======== MATERIAL SHOWN ========
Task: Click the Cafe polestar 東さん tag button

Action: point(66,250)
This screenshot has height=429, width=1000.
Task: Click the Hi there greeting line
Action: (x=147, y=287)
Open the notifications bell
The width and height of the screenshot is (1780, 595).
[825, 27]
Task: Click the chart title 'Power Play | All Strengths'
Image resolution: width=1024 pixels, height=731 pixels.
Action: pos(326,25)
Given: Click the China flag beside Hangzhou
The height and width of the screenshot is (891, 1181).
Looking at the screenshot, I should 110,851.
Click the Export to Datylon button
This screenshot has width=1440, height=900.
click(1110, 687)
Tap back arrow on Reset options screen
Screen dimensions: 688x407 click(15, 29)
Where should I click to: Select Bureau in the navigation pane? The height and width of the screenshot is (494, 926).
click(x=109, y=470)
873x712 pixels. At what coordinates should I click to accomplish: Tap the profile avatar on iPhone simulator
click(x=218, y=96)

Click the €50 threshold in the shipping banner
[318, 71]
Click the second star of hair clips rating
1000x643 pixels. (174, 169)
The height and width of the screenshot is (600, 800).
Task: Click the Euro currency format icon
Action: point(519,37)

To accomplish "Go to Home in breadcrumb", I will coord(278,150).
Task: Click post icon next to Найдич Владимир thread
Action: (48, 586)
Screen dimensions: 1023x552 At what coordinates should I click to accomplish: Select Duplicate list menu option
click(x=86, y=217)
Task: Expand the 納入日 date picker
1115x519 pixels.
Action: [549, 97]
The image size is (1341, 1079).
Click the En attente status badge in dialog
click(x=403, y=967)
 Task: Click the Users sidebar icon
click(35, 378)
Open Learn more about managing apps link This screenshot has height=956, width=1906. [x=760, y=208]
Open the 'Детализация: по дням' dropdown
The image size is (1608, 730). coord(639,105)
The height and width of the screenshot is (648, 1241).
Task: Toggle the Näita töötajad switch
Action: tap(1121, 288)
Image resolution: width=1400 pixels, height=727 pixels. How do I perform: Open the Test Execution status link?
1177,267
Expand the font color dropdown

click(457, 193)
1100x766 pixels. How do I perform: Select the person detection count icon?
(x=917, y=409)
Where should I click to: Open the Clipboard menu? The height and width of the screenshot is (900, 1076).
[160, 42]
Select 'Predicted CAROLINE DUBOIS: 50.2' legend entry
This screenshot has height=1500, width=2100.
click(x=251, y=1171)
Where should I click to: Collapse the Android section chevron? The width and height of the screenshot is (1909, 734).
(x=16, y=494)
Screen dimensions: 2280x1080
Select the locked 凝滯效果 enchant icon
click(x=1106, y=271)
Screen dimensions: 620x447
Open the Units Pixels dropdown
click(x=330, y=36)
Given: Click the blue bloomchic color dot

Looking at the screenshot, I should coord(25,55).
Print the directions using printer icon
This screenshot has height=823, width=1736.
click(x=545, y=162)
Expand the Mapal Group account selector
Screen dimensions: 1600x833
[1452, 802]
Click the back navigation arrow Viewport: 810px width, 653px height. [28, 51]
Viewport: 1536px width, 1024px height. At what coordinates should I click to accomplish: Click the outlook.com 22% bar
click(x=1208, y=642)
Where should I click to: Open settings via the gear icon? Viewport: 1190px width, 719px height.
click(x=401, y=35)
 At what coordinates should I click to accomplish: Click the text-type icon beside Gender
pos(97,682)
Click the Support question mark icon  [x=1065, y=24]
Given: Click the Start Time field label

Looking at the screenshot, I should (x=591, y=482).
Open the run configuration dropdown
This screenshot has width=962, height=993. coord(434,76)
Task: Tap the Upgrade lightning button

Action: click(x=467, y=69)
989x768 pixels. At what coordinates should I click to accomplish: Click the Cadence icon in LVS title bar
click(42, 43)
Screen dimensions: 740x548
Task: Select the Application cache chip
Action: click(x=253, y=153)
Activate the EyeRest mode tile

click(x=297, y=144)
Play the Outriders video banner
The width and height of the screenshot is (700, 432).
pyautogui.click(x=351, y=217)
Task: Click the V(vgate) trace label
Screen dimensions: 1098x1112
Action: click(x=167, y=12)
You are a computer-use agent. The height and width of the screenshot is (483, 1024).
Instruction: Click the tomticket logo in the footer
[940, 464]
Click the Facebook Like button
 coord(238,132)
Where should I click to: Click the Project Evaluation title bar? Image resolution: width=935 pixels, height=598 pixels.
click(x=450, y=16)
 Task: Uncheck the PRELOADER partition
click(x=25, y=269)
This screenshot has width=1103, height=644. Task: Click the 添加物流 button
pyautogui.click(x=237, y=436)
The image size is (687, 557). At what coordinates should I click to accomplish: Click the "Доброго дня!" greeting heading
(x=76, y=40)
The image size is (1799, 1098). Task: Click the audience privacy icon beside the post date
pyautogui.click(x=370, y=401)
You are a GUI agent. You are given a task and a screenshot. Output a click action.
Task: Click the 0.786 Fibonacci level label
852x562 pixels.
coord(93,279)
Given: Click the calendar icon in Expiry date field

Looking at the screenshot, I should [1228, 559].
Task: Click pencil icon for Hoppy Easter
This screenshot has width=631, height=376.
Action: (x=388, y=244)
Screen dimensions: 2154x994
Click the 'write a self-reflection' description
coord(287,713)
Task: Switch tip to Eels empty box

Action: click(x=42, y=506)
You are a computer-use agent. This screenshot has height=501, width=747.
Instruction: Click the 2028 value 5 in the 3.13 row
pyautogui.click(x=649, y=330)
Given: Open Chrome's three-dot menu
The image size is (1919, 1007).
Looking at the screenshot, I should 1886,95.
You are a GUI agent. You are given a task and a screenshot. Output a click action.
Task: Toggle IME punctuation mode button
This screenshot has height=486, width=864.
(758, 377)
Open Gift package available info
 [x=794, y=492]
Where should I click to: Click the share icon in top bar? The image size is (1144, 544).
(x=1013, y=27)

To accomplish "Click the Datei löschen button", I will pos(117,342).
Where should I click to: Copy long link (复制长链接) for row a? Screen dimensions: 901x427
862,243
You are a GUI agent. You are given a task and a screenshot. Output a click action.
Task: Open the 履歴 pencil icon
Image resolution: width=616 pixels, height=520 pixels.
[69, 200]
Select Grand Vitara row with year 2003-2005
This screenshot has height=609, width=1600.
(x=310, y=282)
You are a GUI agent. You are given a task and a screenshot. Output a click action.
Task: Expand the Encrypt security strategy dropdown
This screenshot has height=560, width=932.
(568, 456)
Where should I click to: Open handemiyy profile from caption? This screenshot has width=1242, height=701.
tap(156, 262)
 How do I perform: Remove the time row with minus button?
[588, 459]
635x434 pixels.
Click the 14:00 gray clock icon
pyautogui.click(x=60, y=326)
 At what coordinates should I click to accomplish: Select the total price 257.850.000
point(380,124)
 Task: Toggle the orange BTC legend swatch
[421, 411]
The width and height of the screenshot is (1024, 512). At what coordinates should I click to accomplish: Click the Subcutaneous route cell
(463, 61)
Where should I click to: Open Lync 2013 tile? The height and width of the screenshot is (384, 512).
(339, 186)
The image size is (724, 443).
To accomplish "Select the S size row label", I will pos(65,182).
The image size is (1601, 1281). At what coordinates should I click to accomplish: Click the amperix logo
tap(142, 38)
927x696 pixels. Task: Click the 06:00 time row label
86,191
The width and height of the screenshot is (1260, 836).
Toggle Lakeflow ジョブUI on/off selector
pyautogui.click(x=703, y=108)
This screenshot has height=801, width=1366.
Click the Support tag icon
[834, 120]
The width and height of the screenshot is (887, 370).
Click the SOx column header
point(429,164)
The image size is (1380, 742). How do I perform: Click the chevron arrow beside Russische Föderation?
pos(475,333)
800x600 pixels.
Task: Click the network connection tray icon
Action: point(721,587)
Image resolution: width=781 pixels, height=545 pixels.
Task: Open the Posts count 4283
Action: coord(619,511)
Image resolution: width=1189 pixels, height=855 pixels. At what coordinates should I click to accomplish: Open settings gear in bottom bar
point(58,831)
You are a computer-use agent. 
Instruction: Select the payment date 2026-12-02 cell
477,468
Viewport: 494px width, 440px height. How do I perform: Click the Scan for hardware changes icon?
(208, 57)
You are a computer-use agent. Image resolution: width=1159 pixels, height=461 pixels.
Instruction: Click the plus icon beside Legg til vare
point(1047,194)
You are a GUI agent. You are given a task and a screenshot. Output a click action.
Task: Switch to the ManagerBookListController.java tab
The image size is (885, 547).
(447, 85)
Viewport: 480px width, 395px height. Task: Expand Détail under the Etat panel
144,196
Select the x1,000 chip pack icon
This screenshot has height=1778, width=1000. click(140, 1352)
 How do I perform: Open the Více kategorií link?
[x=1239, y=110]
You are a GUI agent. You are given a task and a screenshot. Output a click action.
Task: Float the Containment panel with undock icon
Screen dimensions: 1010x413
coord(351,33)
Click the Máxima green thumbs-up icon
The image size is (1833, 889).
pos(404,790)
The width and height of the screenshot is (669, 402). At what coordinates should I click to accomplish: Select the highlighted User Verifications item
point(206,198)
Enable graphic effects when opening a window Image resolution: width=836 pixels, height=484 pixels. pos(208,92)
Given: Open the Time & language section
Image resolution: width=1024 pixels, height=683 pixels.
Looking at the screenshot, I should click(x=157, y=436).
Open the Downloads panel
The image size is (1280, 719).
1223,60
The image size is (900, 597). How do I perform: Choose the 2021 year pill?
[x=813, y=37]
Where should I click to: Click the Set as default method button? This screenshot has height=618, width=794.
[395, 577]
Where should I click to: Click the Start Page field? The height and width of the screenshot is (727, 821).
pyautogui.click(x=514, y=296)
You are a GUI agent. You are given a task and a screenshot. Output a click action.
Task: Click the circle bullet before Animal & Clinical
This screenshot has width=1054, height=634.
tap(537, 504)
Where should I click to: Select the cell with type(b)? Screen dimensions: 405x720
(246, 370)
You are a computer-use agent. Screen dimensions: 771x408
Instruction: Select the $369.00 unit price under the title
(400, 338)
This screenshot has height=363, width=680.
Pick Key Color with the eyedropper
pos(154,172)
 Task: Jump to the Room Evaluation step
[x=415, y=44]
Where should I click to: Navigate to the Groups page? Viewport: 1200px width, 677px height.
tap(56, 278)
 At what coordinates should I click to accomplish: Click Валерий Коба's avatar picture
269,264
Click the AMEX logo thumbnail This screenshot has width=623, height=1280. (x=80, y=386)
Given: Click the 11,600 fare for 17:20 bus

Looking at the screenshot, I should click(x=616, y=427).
========
— WORK ORDER —
If a line in the records contains "pencil", report it.

— YOUR SOLUTION —
Task: Click pencil icon for Hoppy Easter
Task: Open the 履歴 pencil icon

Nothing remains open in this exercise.